Records shown -
• • •

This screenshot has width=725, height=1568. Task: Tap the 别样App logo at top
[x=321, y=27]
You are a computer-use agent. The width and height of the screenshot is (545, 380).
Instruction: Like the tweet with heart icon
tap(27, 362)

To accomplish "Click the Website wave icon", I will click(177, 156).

• • •

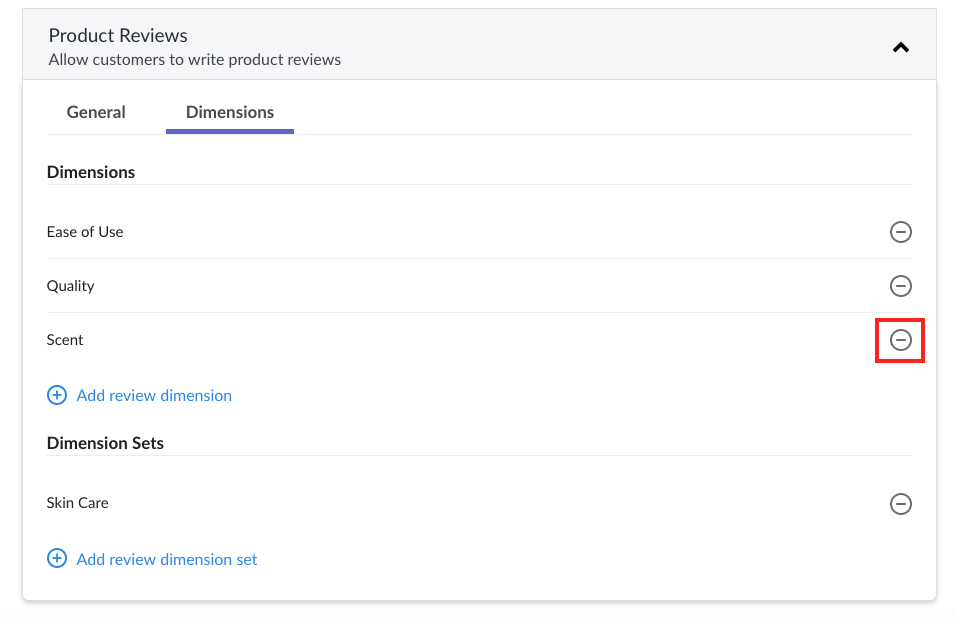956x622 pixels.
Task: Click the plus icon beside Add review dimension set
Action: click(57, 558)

• • •

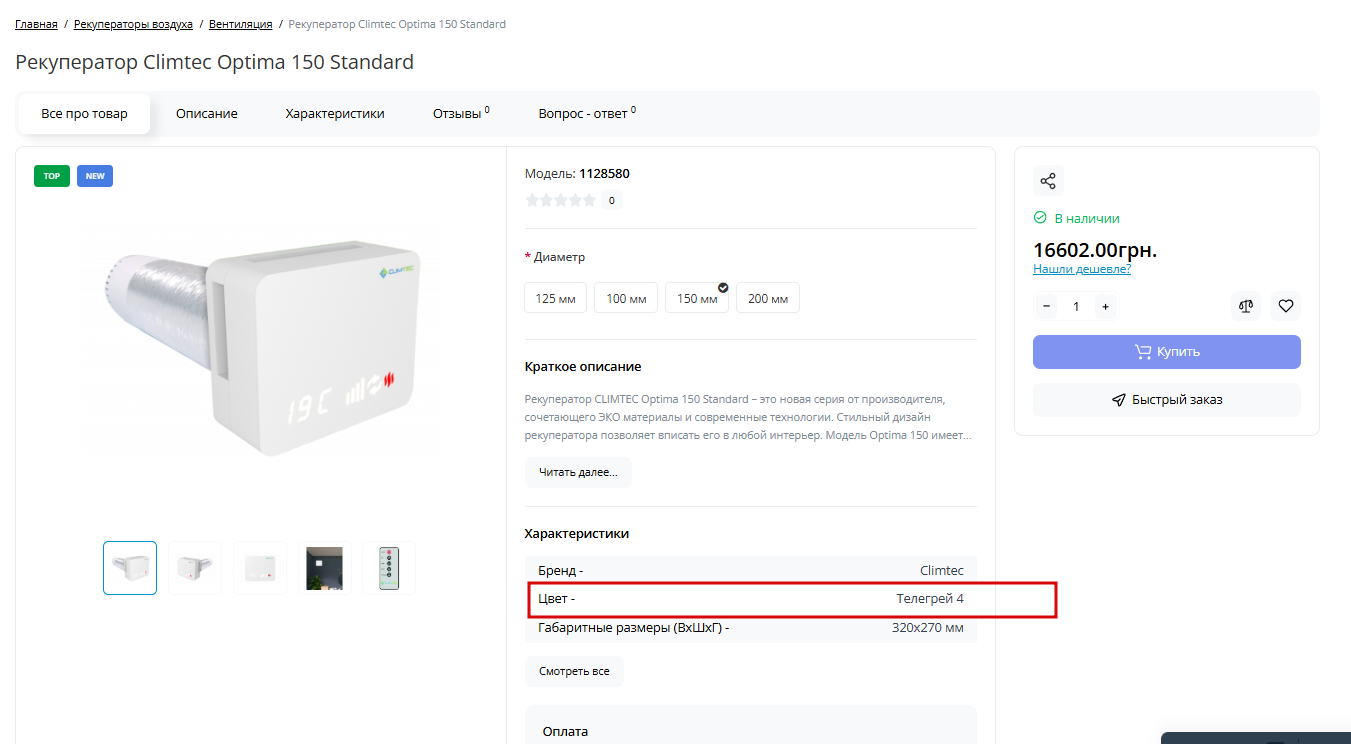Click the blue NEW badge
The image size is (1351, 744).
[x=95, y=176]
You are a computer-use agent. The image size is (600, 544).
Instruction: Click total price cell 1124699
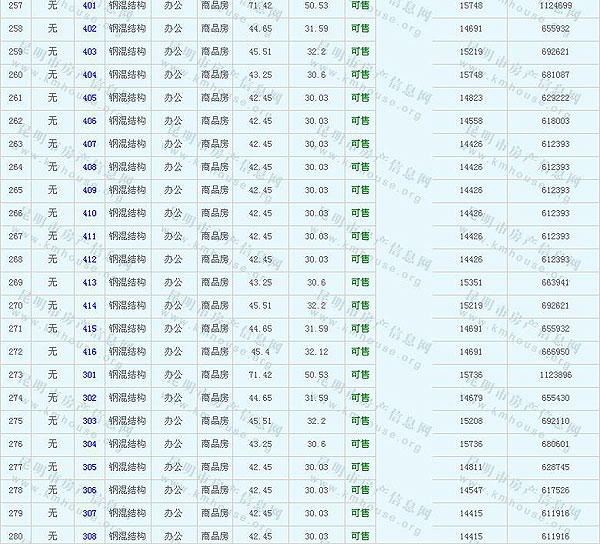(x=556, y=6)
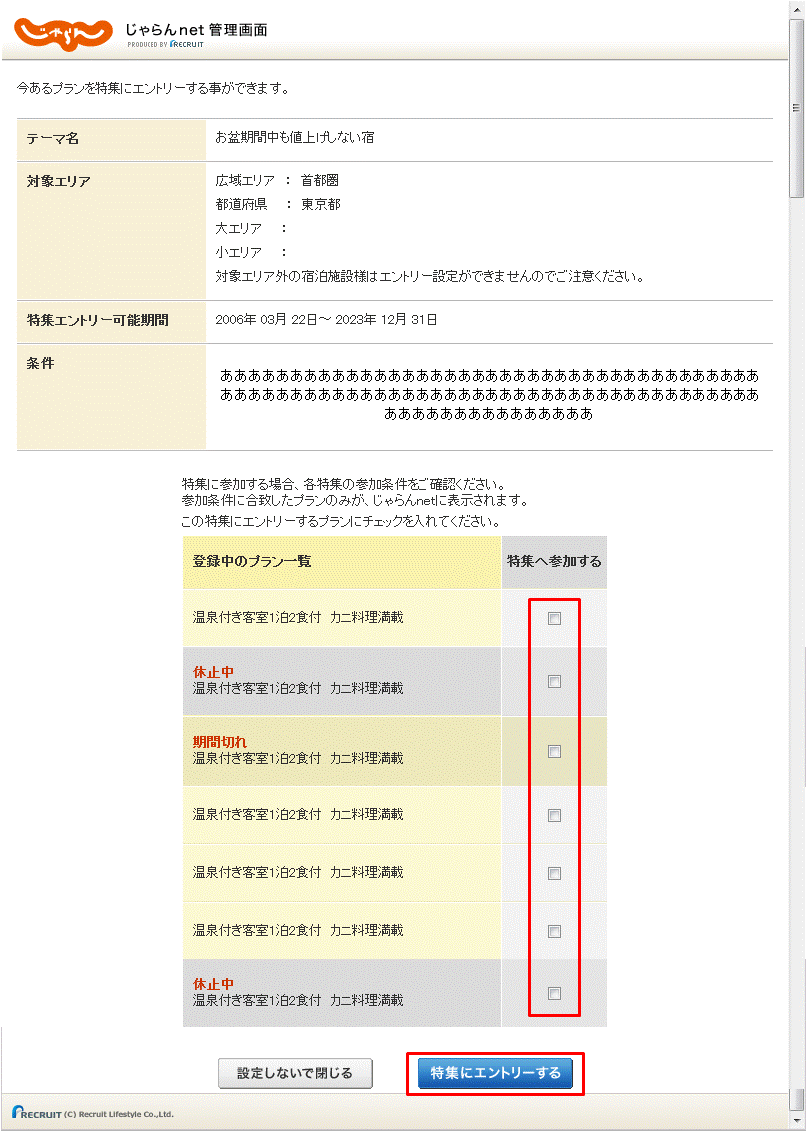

• • •

Within the entries above, count each line holding the string "computer". Give only the result.

2